## THE PROBLEM
Return all of the data that follows precisely, leaving every image out.

Records from a data collection:
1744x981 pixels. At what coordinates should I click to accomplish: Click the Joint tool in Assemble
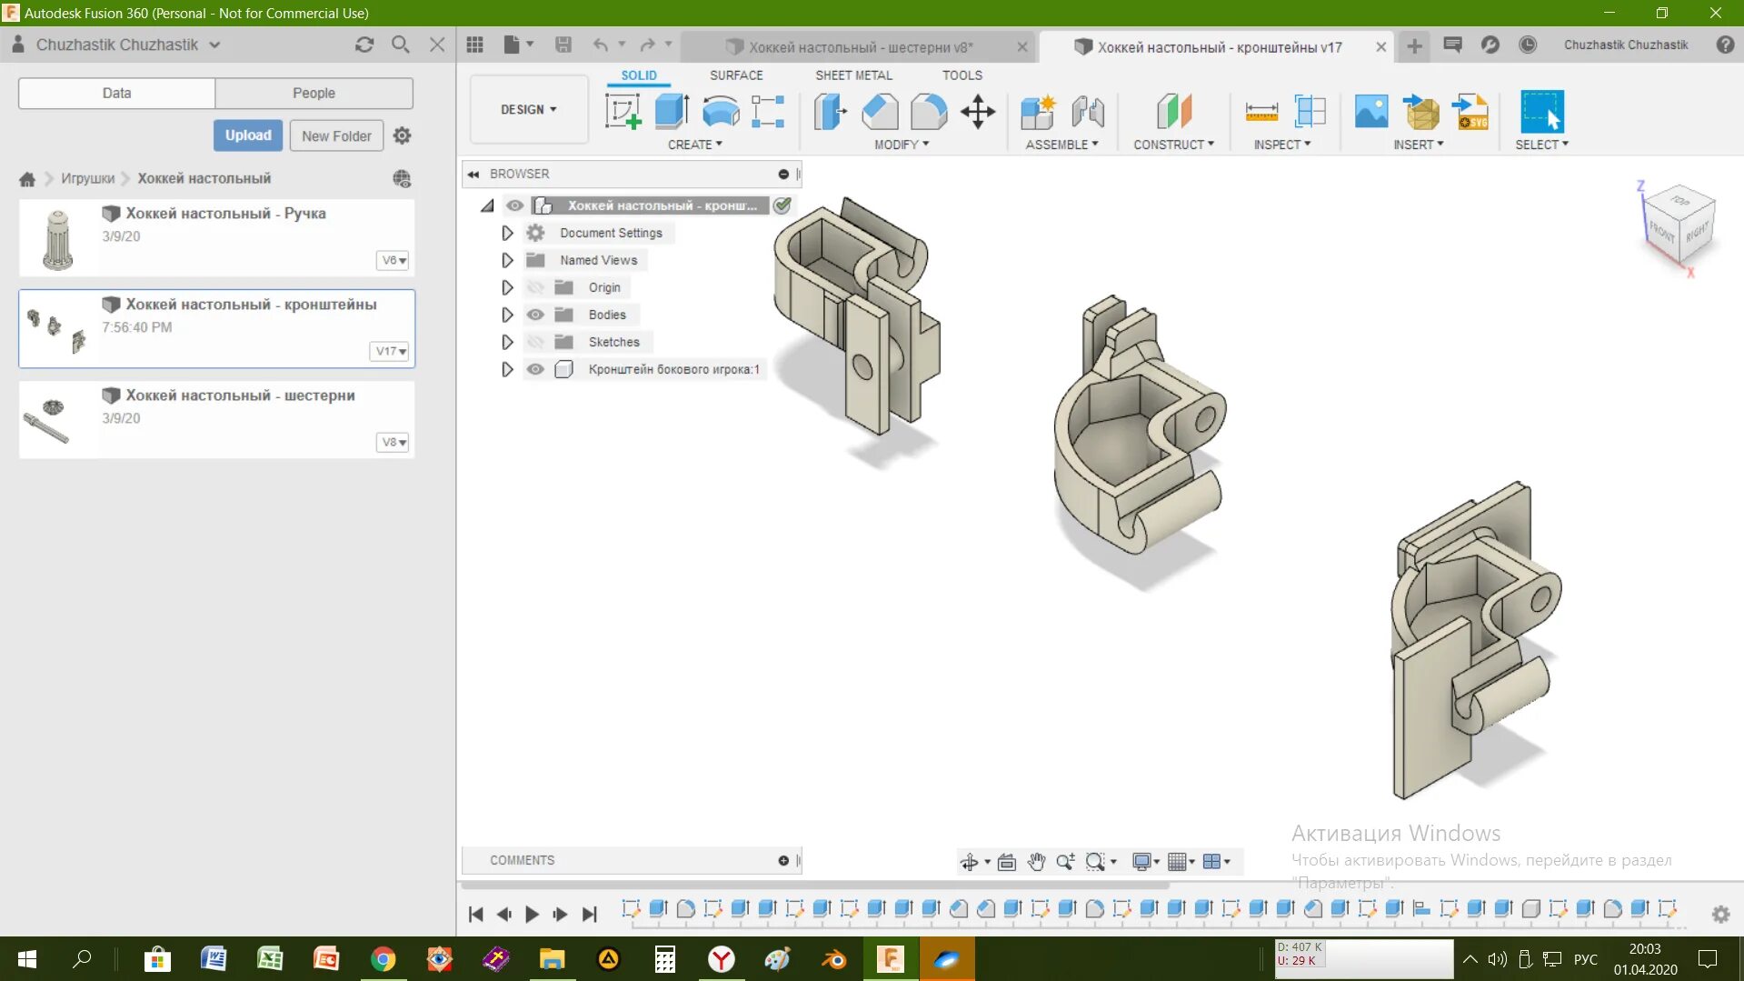[1087, 112]
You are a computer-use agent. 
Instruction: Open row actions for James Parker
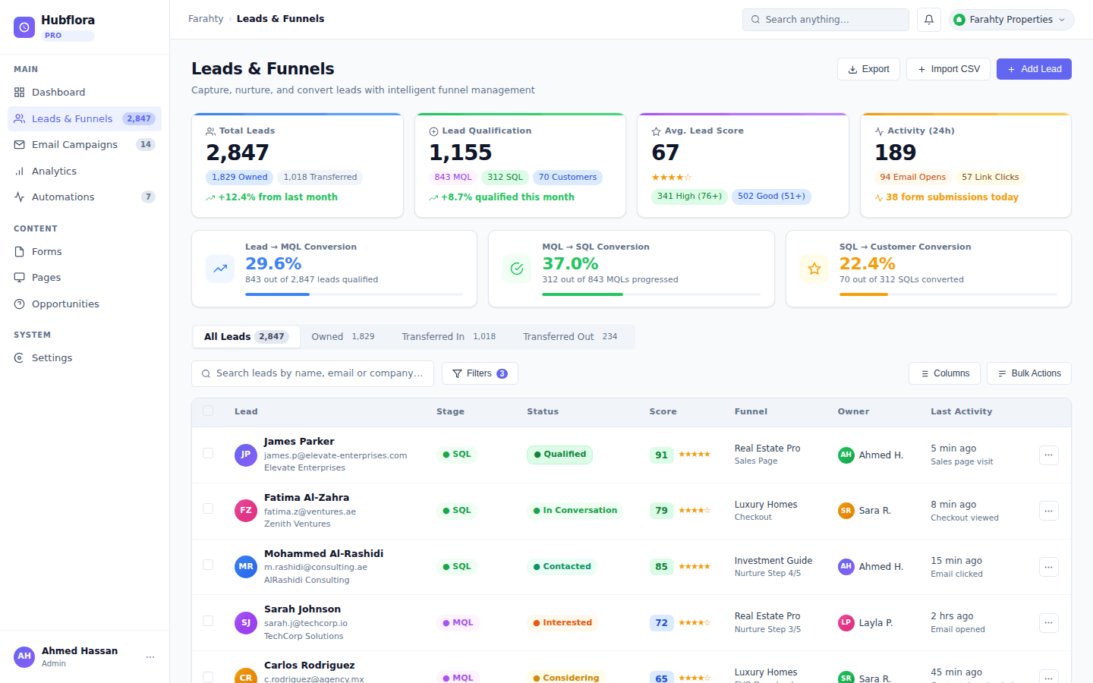click(1048, 455)
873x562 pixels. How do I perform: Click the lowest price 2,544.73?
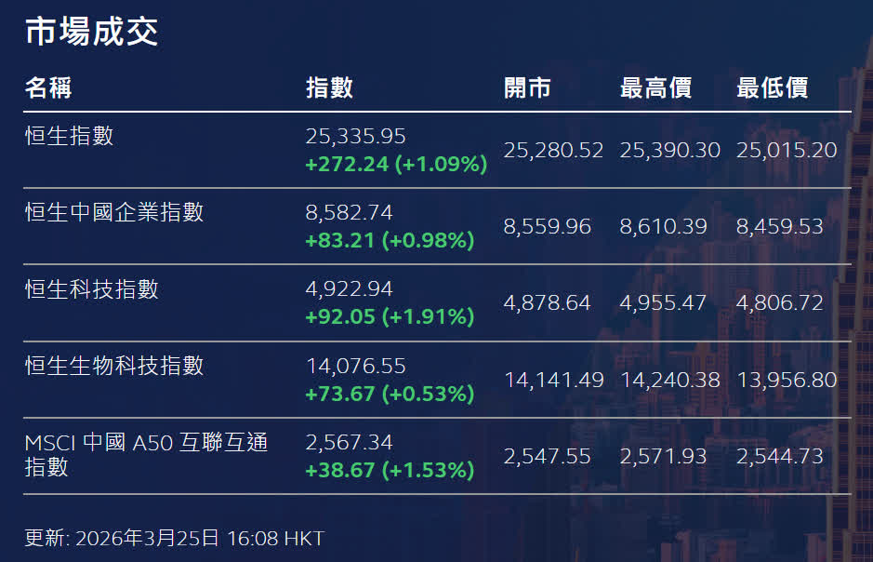coord(780,457)
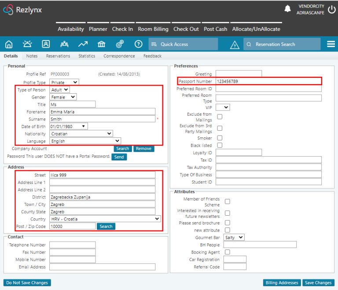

## RESULT BELOW
1744x981 pixels. At what coordinates should I click to accomplish: Click the Joint tool in Assemble
[1087, 112]
You are a computer-use agent. 
Instruction: Open row actions for James Parker
click(1048, 455)
873x562 pixels. How do I perform: Click the lowest price 2,544.73?
coord(780,457)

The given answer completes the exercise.